Stored data:
+ + + + +

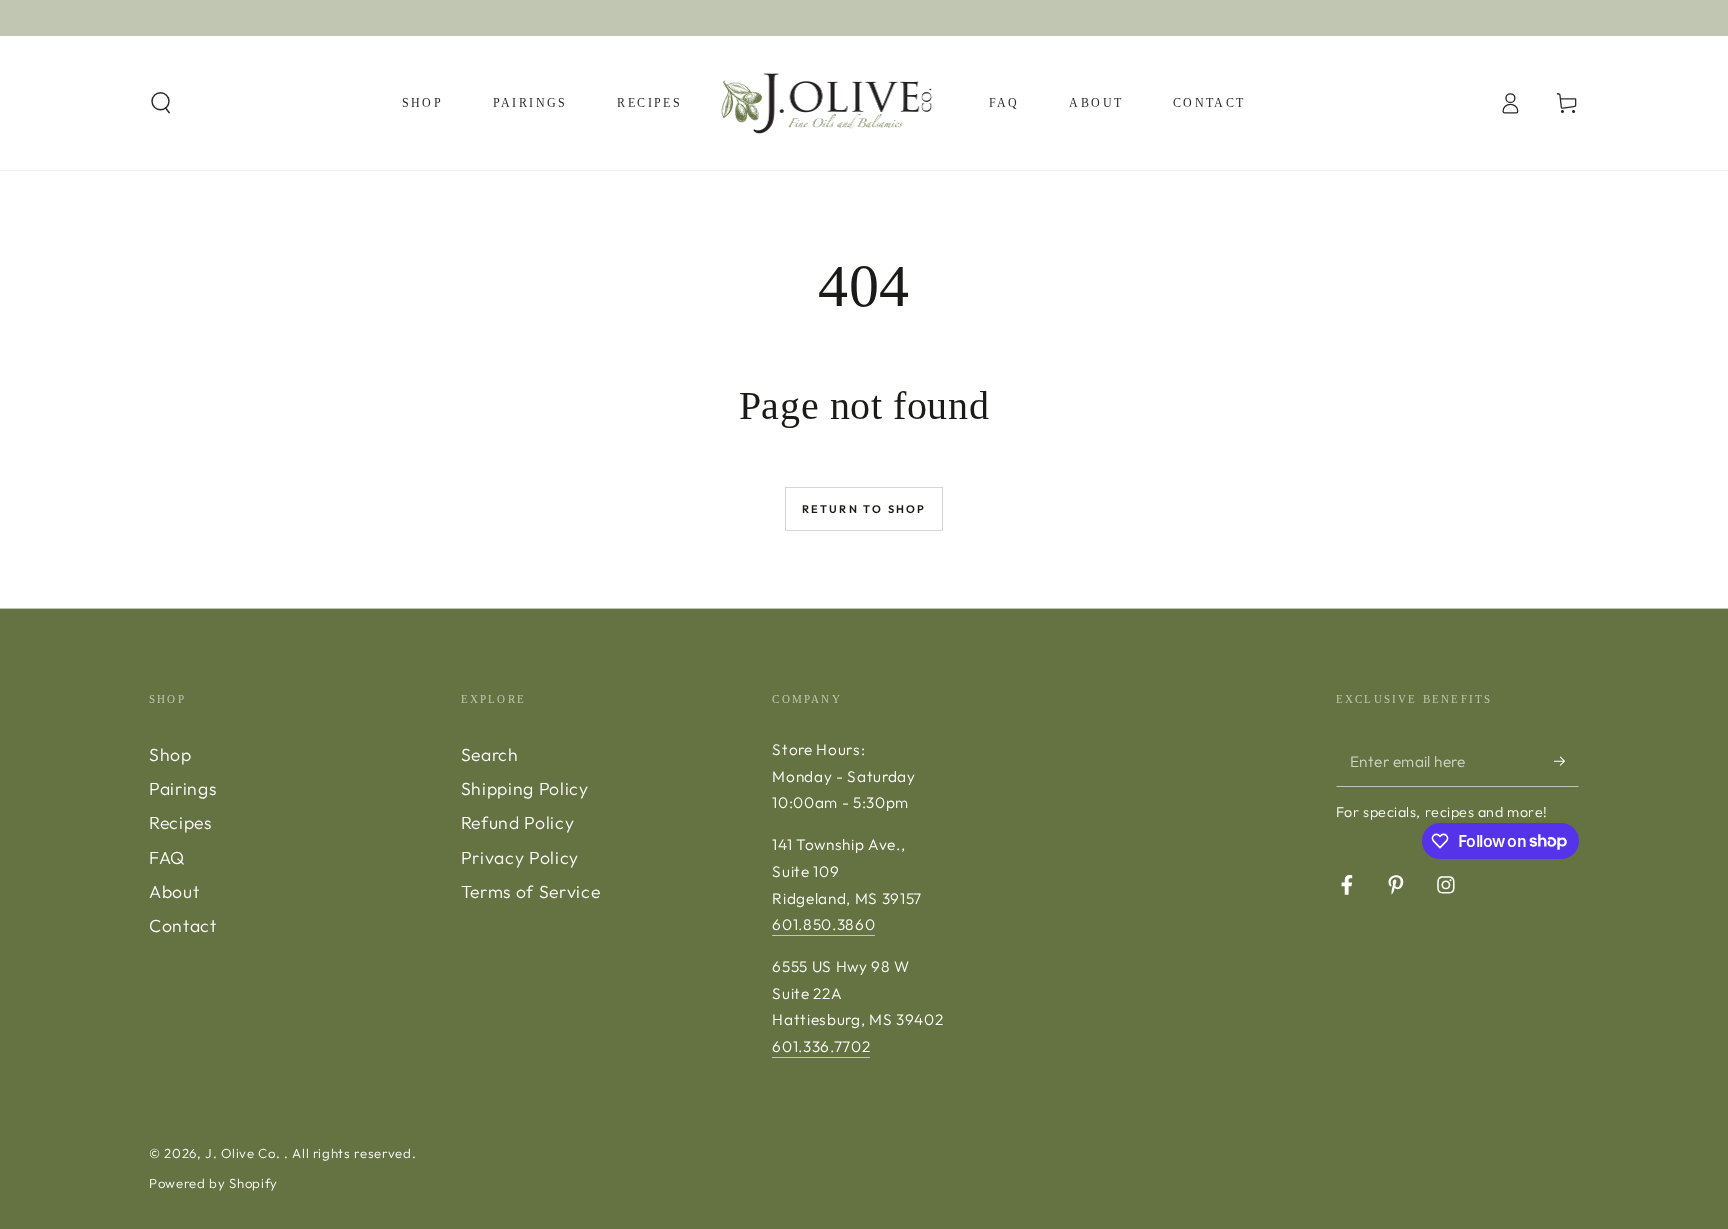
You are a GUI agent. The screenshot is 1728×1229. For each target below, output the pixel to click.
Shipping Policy (525, 788)
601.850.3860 (823, 924)
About (174, 891)
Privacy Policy (520, 857)
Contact (183, 925)
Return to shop (864, 509)
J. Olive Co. (244, 1153)
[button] (161, 103)
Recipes (180, 822)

+ + + + +

Every entry should be repeated verbatim, with the pictures left out.

You are a GUI agent. The screenshot is 1728×1229. For each target below, output the pixel to click.
Shipping Policy (525, 788)
601.850.3860 (823, 924)
About (174, 891)
Privacy Policy (520, 857)
Contact (183, 925)
Return to shop (864, 509)
J. Olive Co. (244, 1153)
[button] (161, 103)
Recipes (180, 822)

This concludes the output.